„Eurovegas“ bei Barcelona?
BARCELONA / KATALONIEN / SPANIEN: Die Zeiten sind lange vorbei, als Las Vegas in der Wüste Nevada ein Millionengewinn war. Inzwischen ist auch dort die Weltkrise angekommen, viele Kasinos stehen leer, die Hotelbetten werden zum grossen Teil nicht genutzt, Hunderte, ja Tausende von Mitarbeitern sind längst arbeitslos geworden. Aber der achtreichste Mann Amerikas, der 78jährige Sheldon Adelson gibt nicht auf. Jetzt will er ein ähnliches Grossprojekt in Spanien aus der Erde stampfen: entweder im Grossraum Barcelona oder in Madrid. Der Jude aus der Ukraine konnte die Verluste von Las Vegas verschmerzen, denn jetzt bezieht er seine Millionengewinne aus den Spielhöllen und Freizeitparks von Macao und Singapur. Sein Vermögen wird auf 22.000 Millionen Dollar geschätzt: da kann er sich Zukunftsprojekte locker leisten.
Allerdings sollen, falls ein geeignetes Gelände von zunächst 150 Hektar und später weiteren 100 Hektar für einen Golfplatz und ein Sportstadion gefunden werden, amerikanische Lohn-und Arbeitsverhältnisse herrschen: Geringe Löhne, keinerlei Entschädigung bei Kündigung, wenig oder gar kein Urlaub für die Mitarbeiter und auf der anderen Seite Verzicht auf Steuern, wie sie nach spanischem Gesetz die Spielkasinos belasten. Und nicht zuletzt soll in allen Gebäuden geraucht werden dürfen, trotz des strikten Antitabakgesetzes, unter dem Spaniens Raucher leiden.
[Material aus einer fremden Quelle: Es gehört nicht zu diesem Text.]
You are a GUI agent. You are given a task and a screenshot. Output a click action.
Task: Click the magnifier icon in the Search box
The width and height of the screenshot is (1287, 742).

Jordi Clos, der Präsident des katalanischen Hotelverbandes, ist nicht abgeneigt, ein solches Projekt ernsthaft zu prüfen. Auch die Messegesellschaft von Barcelona sähe eine solche Entwicklung gerne, zu schweigen von den Unternehmern des Kreuzfahrttourismus. Sie sehen im Geiste schon ihre mehr als 4.000 Gäste pro Schiff im Hafen von Barcelona von Bord gehen, um ihre Tausender in den Kasinos zu verspielen. Natürlich müsste auch die Infrastruktur entsprechend ausgebaut werden. So soll das zukünftige Vergnügungsgelände maximal zwanzig Autominuten vom nächsten Flughafen entfernt sein beziehungsweise schnellste Verbindungen vom Hafen zum Kasino bestehen.
Sieht man sich die Millionenpleite des Freizeitparks „Terra Mítica“ in Südspanien an, wo tatsächlich Hunderte von Millionen Euro buchstäblich in den Sand gesetzt wurden, kann man sich fragen, ob in Zeiten der jüngsten Weltwirtschaftskrise Spielkasinos und „einarmige Ganoven“ wirklich das Wichtigste sind, was sich die Menschen in Spanien wünschen.